(SOURCE RECORDS Opens)

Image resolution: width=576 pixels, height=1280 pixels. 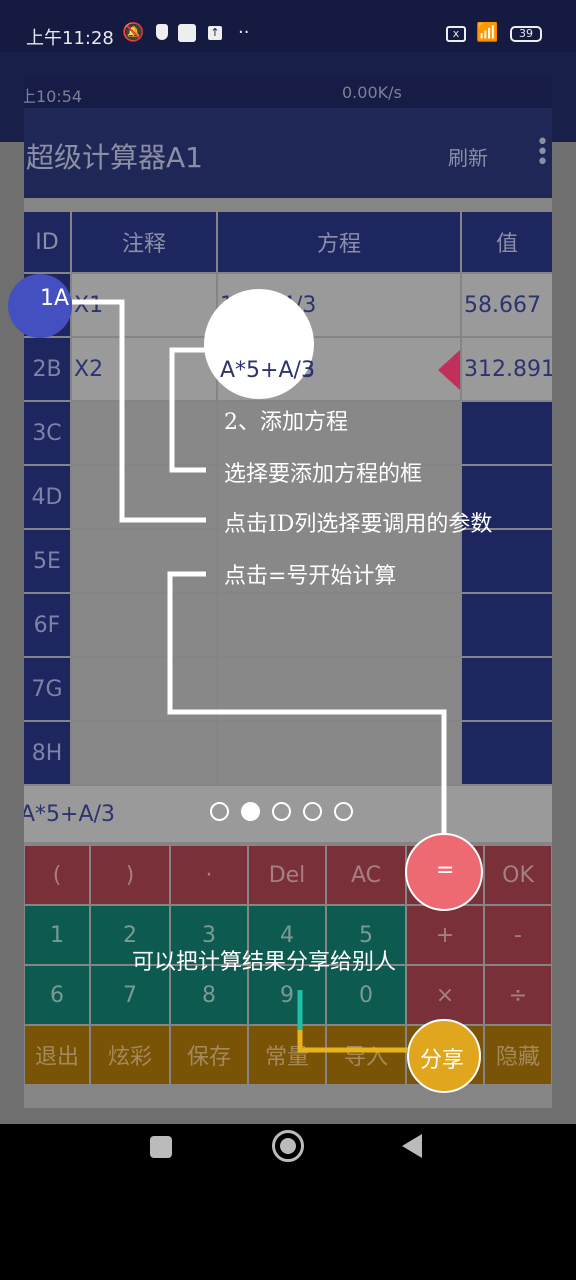 What do you see at coordinates (352, 1022) in the screenshot?
I see `share-guide-line` at bounding box center [352, 1022].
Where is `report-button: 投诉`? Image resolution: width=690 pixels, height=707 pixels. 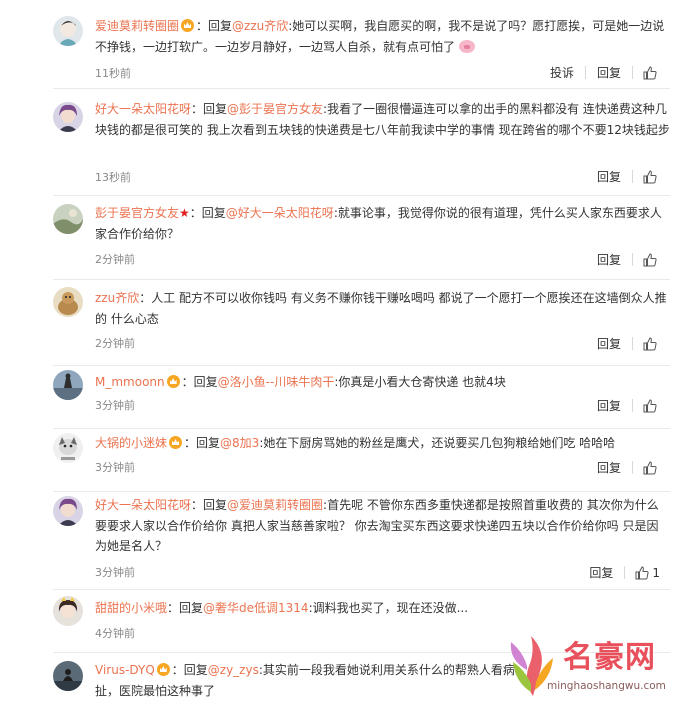
report-button: 投诉 is located at coordinates (562, 72).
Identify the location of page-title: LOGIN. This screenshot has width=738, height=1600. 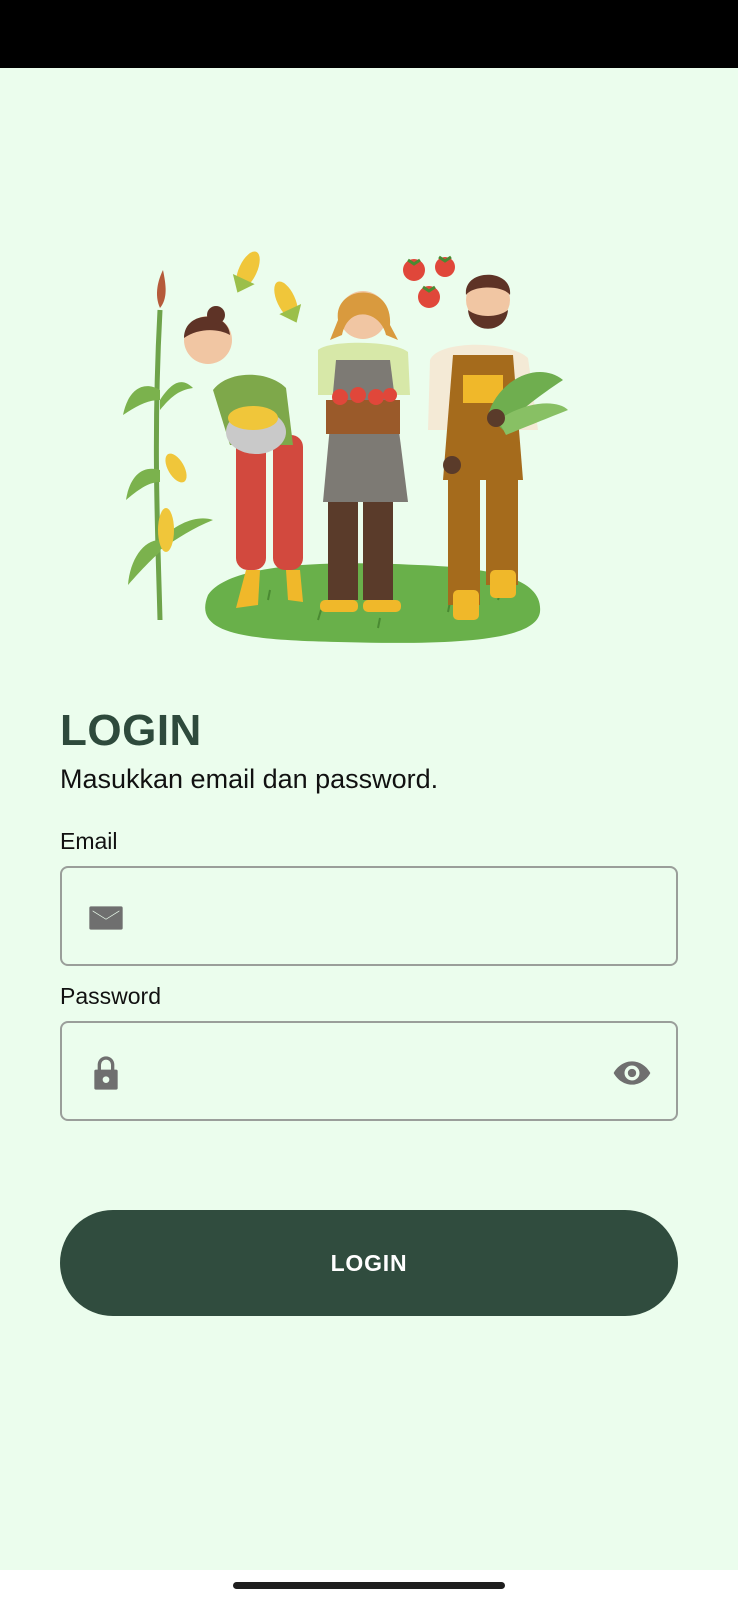
(131, 730).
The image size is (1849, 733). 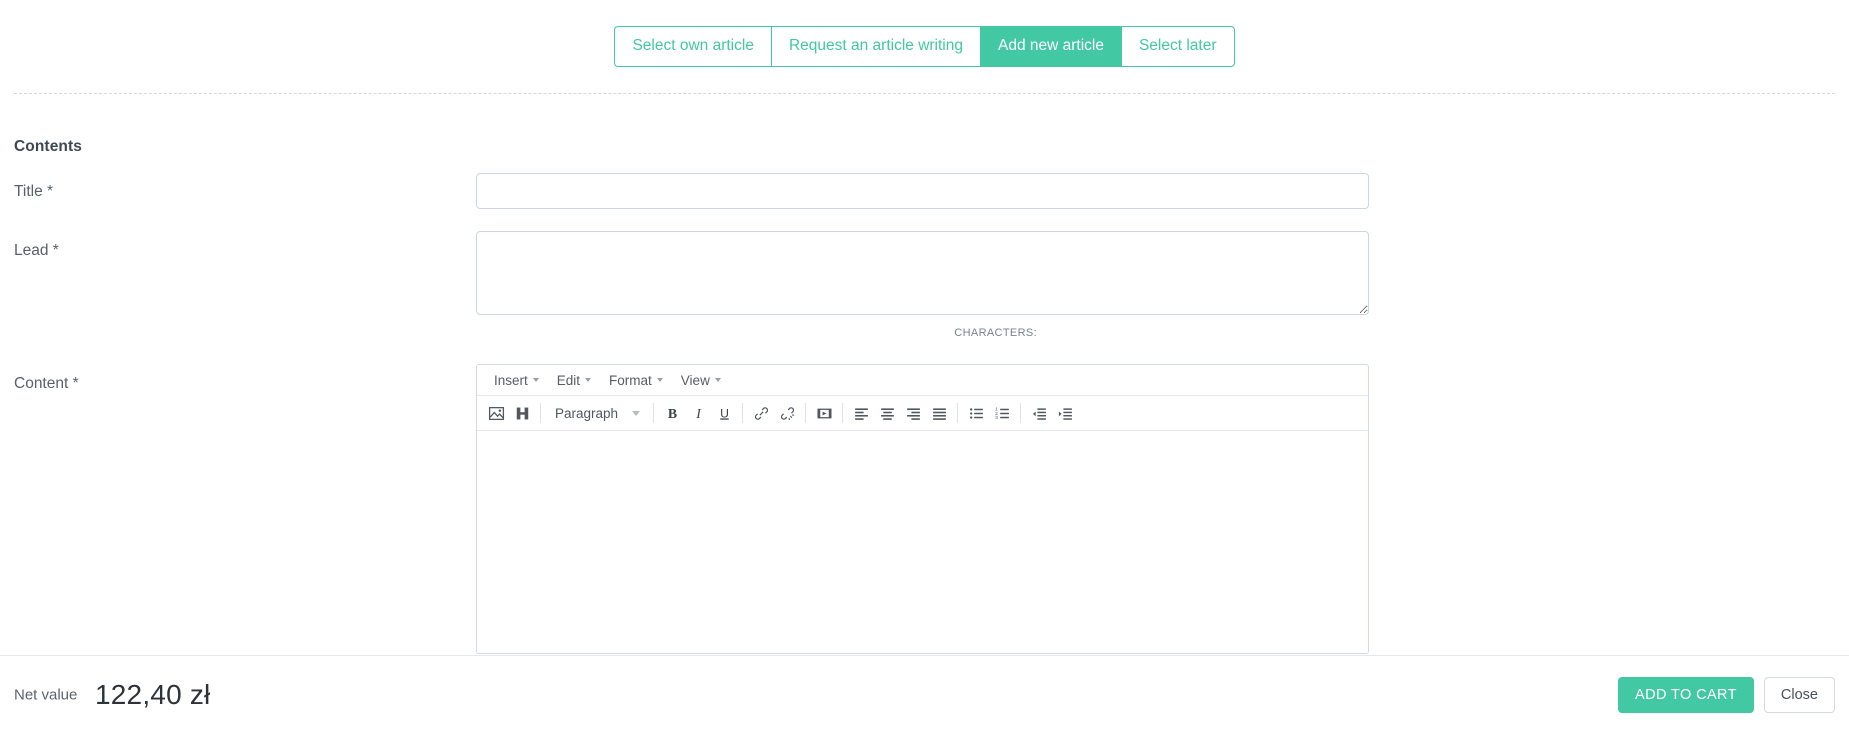 What do you see at coordinates (787, 413) in the screenshot?
I see `unlink-icon` at bounding box center [787, 413].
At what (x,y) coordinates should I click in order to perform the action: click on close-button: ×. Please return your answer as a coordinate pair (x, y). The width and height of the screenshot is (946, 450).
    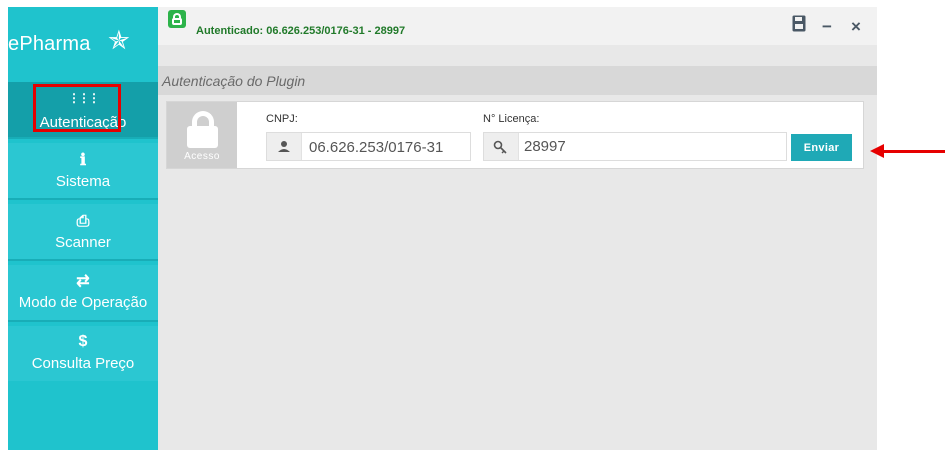
    Looking at the image, I should click on (856, 27).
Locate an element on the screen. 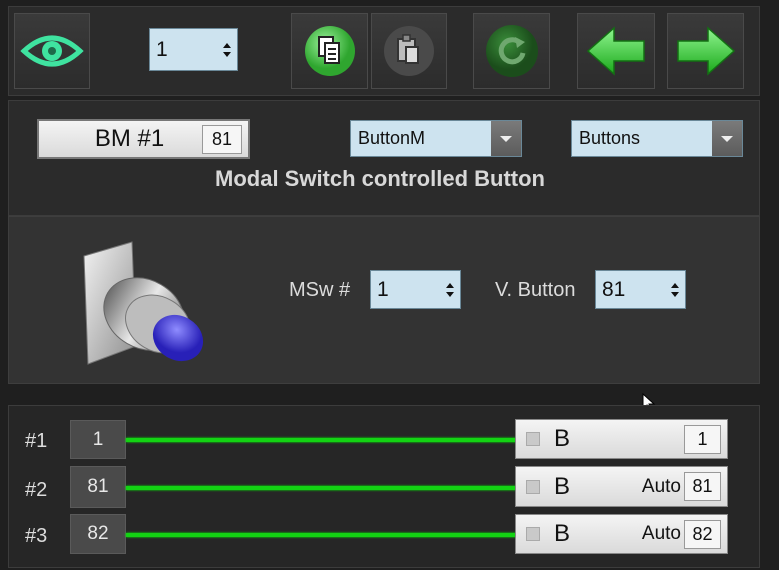 This screenshot has width=779, height=570. category-dropdown: Buttons is located at coordinates (657, 138).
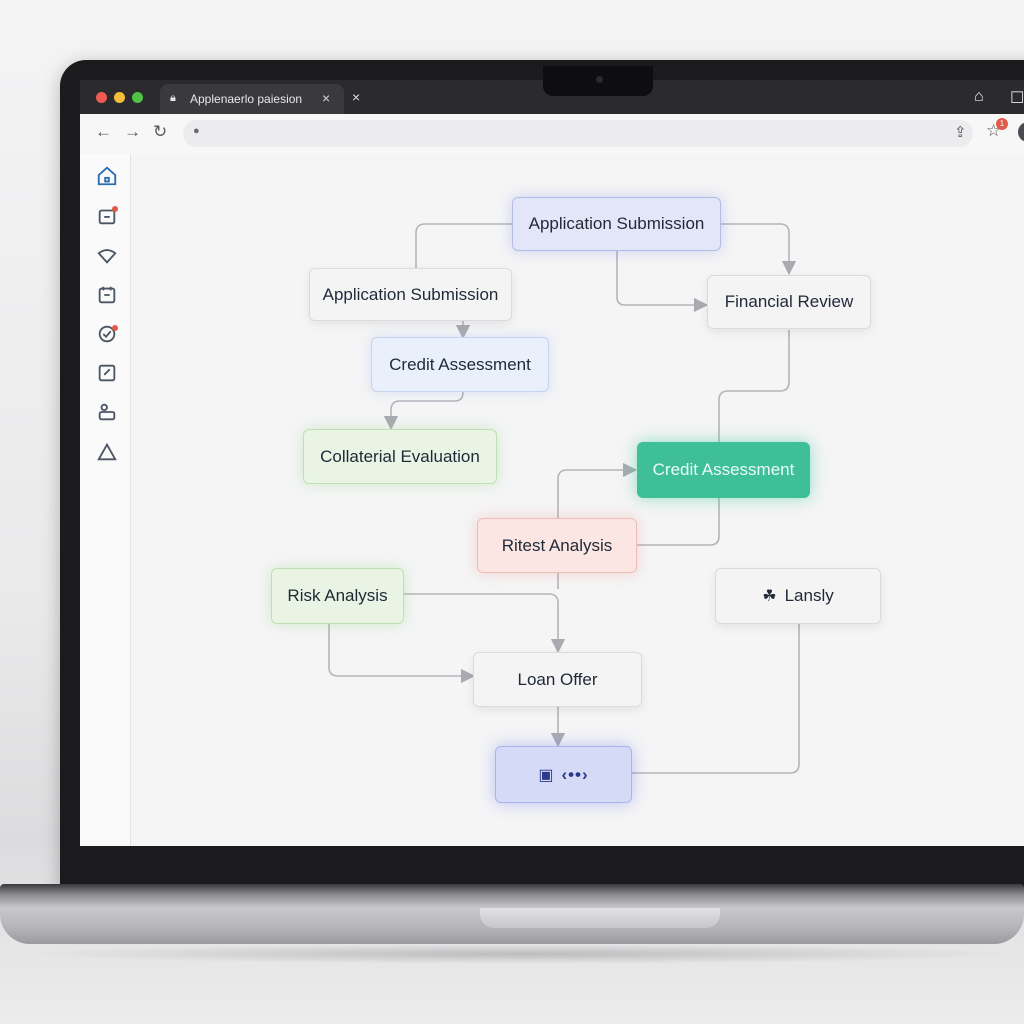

(SOURCE RECORDS Closes)

▶ **ACTIVITY**
List each line in the records above that contains the word "click".

▶ **RESULT OF THIS TASK**
At what (x,y) coordinates should I click in order to perform the action: click on close-button: ×. Please return your answer as a coordinate pair (x, y). The width and height of the screenshot is (946, 450).
    Looking at the image, I should click on (856, 27).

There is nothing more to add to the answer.